The four RNA-based products included under this deal are intended to treat specific but different subpopulations of patients. GSK has obtained an exclusive, worldwide license to develop and commercialize Prosensa’s lead molecule, PRO051. The candidate is intended to treat DMD by targeting the skipping of exon 51 of the dystrophin gene, mutations of which result in the absence of normal dystrophin protein, which is necessary for proper muscle cell function.
GSK’s Neurosciences Medicines Development Centre will fund further development activities with regard to PRO051 and will work in collaboration with Prosensa. Both parties have begun preparations for a Phase III study, planned to start early next year.

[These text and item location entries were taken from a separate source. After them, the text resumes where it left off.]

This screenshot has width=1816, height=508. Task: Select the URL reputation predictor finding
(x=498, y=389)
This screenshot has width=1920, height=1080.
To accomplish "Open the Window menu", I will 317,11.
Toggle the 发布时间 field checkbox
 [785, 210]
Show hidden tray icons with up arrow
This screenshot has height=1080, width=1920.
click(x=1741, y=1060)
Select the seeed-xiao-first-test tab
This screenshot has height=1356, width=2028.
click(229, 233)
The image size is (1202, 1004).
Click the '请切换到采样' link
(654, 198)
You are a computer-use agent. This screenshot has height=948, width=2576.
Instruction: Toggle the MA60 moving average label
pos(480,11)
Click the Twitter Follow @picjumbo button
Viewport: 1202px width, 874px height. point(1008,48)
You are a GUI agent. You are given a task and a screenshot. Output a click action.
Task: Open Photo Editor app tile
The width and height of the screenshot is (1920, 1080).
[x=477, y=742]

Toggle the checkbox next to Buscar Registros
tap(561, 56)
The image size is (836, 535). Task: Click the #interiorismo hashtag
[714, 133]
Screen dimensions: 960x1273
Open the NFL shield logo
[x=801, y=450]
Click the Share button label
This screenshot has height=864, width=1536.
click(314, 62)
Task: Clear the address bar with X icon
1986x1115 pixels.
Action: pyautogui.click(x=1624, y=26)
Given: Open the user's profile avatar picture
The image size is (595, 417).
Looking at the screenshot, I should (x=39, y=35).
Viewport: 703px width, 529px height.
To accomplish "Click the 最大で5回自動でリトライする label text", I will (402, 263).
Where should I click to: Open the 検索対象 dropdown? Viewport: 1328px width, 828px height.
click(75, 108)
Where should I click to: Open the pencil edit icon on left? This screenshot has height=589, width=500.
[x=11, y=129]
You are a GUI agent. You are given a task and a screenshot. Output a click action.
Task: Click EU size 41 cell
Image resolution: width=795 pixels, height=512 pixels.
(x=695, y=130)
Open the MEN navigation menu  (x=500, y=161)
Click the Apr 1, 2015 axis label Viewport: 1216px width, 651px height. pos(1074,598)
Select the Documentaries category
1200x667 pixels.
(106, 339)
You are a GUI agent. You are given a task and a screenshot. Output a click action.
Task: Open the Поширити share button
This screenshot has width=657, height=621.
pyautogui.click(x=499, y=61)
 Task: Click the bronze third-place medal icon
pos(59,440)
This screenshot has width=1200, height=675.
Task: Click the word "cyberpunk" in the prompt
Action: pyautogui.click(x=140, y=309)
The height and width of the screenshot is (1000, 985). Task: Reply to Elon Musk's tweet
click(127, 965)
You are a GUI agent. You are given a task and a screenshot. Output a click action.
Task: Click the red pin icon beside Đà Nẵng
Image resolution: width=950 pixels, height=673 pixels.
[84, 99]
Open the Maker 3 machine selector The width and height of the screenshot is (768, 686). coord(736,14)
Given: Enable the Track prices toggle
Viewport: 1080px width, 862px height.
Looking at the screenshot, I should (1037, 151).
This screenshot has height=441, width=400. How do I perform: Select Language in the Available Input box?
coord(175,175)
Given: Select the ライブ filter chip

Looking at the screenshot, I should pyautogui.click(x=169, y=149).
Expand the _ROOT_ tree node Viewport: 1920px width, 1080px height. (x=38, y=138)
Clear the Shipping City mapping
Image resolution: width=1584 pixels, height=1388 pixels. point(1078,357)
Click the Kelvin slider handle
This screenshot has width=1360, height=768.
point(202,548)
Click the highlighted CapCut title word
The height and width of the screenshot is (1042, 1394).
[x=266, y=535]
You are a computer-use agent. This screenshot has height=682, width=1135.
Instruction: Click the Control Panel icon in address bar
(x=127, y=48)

In addition, GSK has exclusive options to license three more RNA-based compounds targeting additional DMD exons. One such option includes Prosensa’s second lead compound, PRO044, which targets the skipping of exon 44. Prosensa expects to initiate a Phase I/II study before the end of this year. In this case, GSK’s option rights will be triggered by a successful completion of this study.
Prosensa is entitled to double-digit royalties on all product sales. The company retains commercial participatory rights and has an option to expand its commercial rights in certain European countries.